Analitycy przewidywali, że w maju sprzedaż detaliczna wzrośnie o 0,8 proc. rok do roku.
W kwietniu sprzedaż detaliczna rok do roku wzrosła o 1,0 proc., a miesiąc do miesiąca zwiększyła się o 5,0 proc.
Najbardziej rok do roku spadła sprzedaż pojazdów mechanicznych (-10,7 proc.) i paliwa (-11,2 proc.). Rośnie sprzedaż mebli, sprzętu AGD i RTV (3,0 proc.), żywności, napojów i tytoniu (4,5 proc.) oraz produktów farmaceutycznych i kosmetyków (15 proc.).

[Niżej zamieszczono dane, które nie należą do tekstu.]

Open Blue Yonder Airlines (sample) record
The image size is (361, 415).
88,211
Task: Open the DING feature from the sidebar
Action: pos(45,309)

- Dane generalnie są bliskie oczekiwaniom. One odzwierciedlają miarkowane wyhamowanie popytu konsumpcyjnego. Sprzedaż pojazdów mechanicznych jest czynnikiem, który od wielu miesięcy obniża dynamikę sprzedaży i to zjawisko się utrzymuje. W ciągu ostatnich miesięcy wyraźnie obniżyła się sprzedaż mebli, RTV i AGD, a w maju widać pewne odreagowanie. Ale to nie świadczy o tym, że popyt konsumpcyjny wraca do mocnych wzrostów. To odreagowanie może być związane z przecenami - mówi Piotr Bielski, ekonomista BZ WBK.
Dane o sprzedaży detalicznej są na tyle zbliżone do prognoz, że mogą pozostać bez wpływu na sytuacje na rynku. Dla inwestorów ważniejsze są zapowiedzi członków RPP o przyszłych ruchach stóp procentowych.